Mahamat Saleh Annadif, le nouveau patron de la MINUSMA interrogé par Radio Mikado FM - ONU (Ph - MINUSMA)

SOCIÉTÉ

Le viol de Zouhoura, le 8 février dernier, par cinq jeunes du clan présidentiel a fait monter d’un cran la tension sociale. L’agression sexuelle dont a été victime cette jeune fille de 16 ans a créé une vive indignation dans tout le pays. Et la vague de manifestation de jeunes de plus en plus connectés aux réseaux sociaux qui s’en est suivie est sans précédent ; obligeant même le président de la République à intervenir pour la 1ere fois sur Facebook pour demander l’accalmie. Aussi, chose inédite, le président Deby a limogé son frère cadet Saley Deby qui s’est imposé à la direction des Douanes et est accusé par la justice d’un détournement de plus de 125 milliards de francs CFA (environ 20 millions de dollars). Ce dernier a défrayé la chronique et suscité la colère bleue de la population. Au-delà de ces manifestations, la jeunesse n’a fait qu’exprimer son ras-le-bol envers les actes d’impunité et d’injustices sociales qui caractérisent le régime d’Idriss Deby.

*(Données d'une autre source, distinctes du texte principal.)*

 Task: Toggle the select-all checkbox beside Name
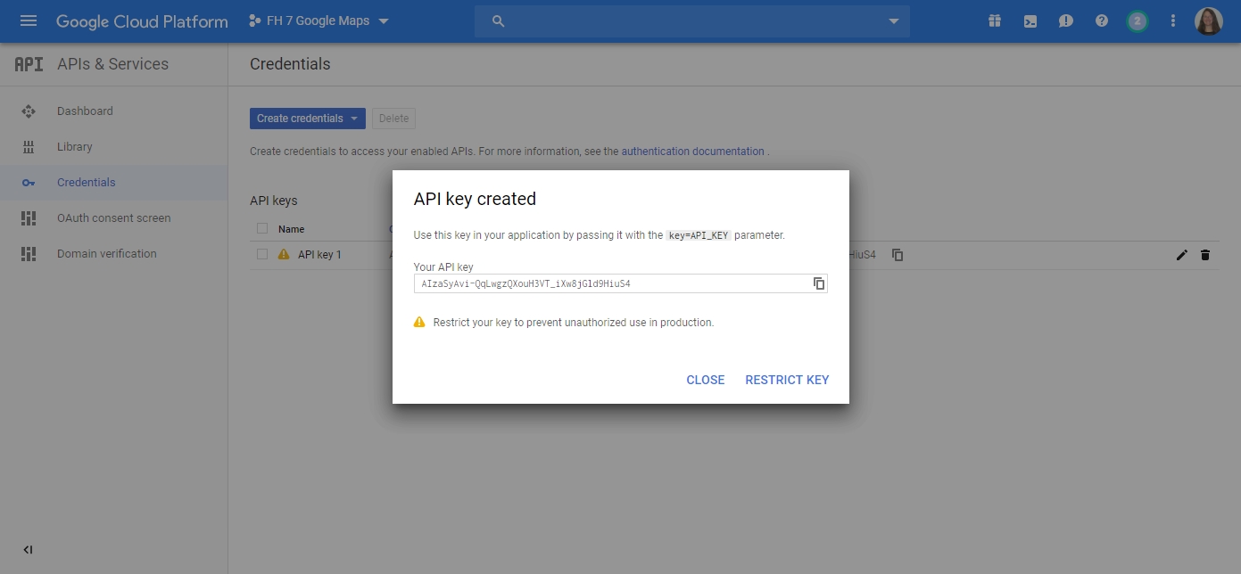[262, 228]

Suite à ces manifestations et contestations parfois violentes, certains leaders des mouvements et syndicats tels que « Ça suffit », « Trop c’est trop », « Iyina » et l’Union syndicats du Tchad (UST) ont été arrêtés et condamnés à quatre mois de prison avec sursis le 14 avril dernier. Si par cette condamnation l’État a réussi à faire baisser la tension au niveau des jeunes, il est loin de savourer victoire. Car l’UST et les autres syndicats professionnels continuent de mettre la pression et les grèves se multiplient sans cesse. La plus spectaculaire de ces grèves est celle des agents de l’Office national des radiodiffusions et télévisions du Tchad (ONRTV). Pour la première fois, le personnel des deux grands médias publics (RNT & TVT) est entré en grève pour trois jours renouvelables au mois de juillet dernier. Il faut le souligner aussi, que le secteur de l’éducation nationale et de la santé sont les plus touchés. Au niveau de l’enseignement supérieur, plusieurs universités et instituts universitaires sont en grève depuis plusieurs mois. L’on compte parmi eux, l’université mère de N’Djamena qui est aux arrêts depuis la grève déclenchée par les étudiants et les enseignants il y a presque six mois. À l’heure où nous écrivons ces lignes, la grève générale déclenchée par la centrale syndicale UST depuis le 8 août continue.

ÉCONOMIE

Au chapitre économique, le pays continue sa traversée du désert. Les finances sont au rouge et l’économie boite. Le trésor public non seulement n’est pas en mesure de payer les fonctionnaires à temps, mais se sent impuissant de rembourser la dette des investisseurs nationaux et étrangers ; augmentant ainsi le nombre des chômeurs déjà inquiétant après les licenciements opérés par les entreprises pétrolières. À cette situation critique, s’ajoute le déficit budgétaire de cette année qui s’élève à plus de 181 milliards de francs CFA. Le collectif budgétaire 2016 se présente désormais en ressources à la somme de près de 1.116 milliards, et en dépenses à la somme de 1.296 milliards de francs CFA. C’est cette situation critique qui a poussé la Banque africaine de développement (BAD) a accorder une aide budgétaire de 52 millions de dollars (26 milliards de FCA) au pays de Deby. Cette bouffée d’oxygène n’a sans doute pas résolu le problème de la crise économique actuelle. La preuve est que le Conseil extraordinaire des ministres de fin août dernier a pris 16 mesures d’austérité. Ces mesures d’austérité visent à redresser l’économie tchadienne en berne depuis quelques années. Elles touchent : la restructuration des délégations régionales et des organismes sous tutelle en charge de la jeunesse, du tourisme, de la production agricole à la révision des critères d’attribution des bourses des étudiants de l’intérieur ou la réduction de 80 % des indemnités de tous les décrétés, du parc automobile de l’État, de la taille des organigrammes des ministères ou encore du lancement des audits de diplômes et audit organisationnel des projets et programmes. Les Tchadiens doivent se souvenir de cette déclaration du président Idriss Deby à l’occasion de la dernière fête de Tabaski : « le temps de la vache grasse est terminé » ! En clair, il importe de dégraisser tous les secteurs budgétivores et de faire la cure dans l’administration publique. Car le pays fait face à une baisse considérable des recettes pétrolières en cette période de chute du baril. Et pourtant, on se rend compte que l’armée qui dévore le plus de fonds n’a pas été touchée par ces 16 mesures d’austérité. Ce qui a créé un sentiment d’injustice chez la population. Le sacrifice de tous s’impose en ce moment.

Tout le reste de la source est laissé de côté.